By Paul Vieira
OTTAWA--Existing home sales in Canada dropped 5.6% in October, a fourth-consecutive month-over-month decline, as higher interest rates continue to weigh on consumption.
On an unadjusted basis, transactions in October were 0.9% below sales from the same year-ago period, according to data from the Canadian Real Estate Association.
The data underscore the cooling in Canada's economic activity, the result of a yearlong-plus rate-raising campaign from the Bank of Canada that lifted borrowing costs to a 22-year high. The deceleration is particularly pronounced in the housing market, which was a key engine for growth after the peak of the pandemic, as consumers took advantage of near-zero interest rates.

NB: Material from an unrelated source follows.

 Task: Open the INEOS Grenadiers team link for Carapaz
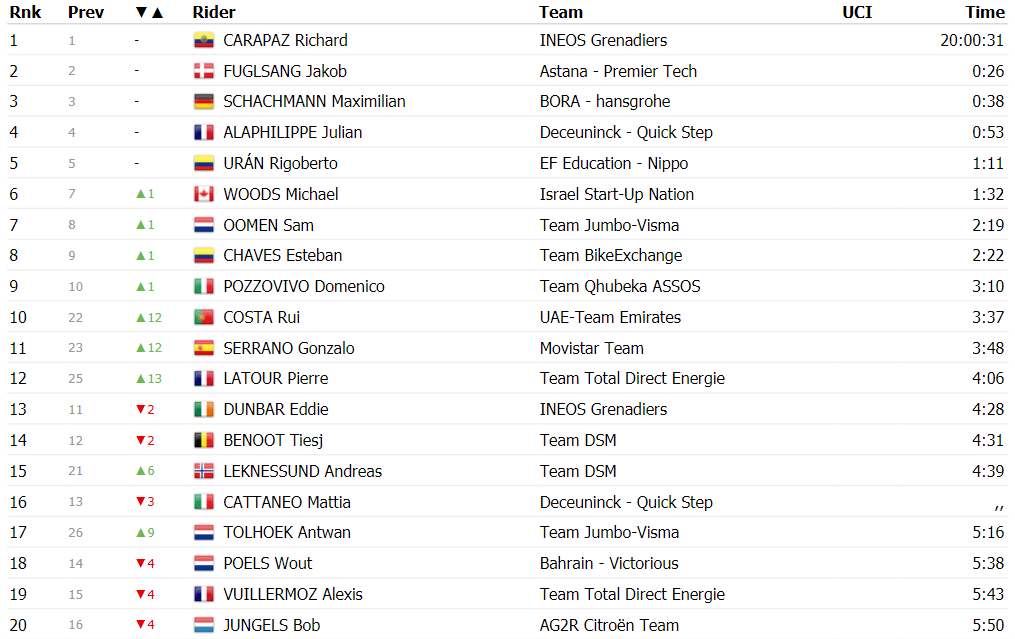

October's drop in sales is the steepest fall since June, 2022, when sales declined 6.4%.
"It appears many would-be home buyers have already gone into hibernation, " said Larry Cerqua, chairman of the real-estate association.
John Pasalis, head of Toronto real-estate brokerage Realosophy, said sales of detached homes in Toronto fell to their lowest level on record in October.
The national data indicated benchmark house prices--calculated in a similar fashion to the S&P CoreLogic Case-Shiller National Home Price Index--fell 0.8% in October from the previous month, although were up 1.1% from a year ago. On a three- and five-year basis, prices rose 26% and 28%, respectively.
The number of newly listed homes fell 2.3% on a month-over-month basis in October, the first decline since March. As a result, the sales-to-new listings ratio fell to a 10-year low of 49.5%. The long-term average for this measure is 55.1%, and the gauge recently climbed as high as 67.9% in April.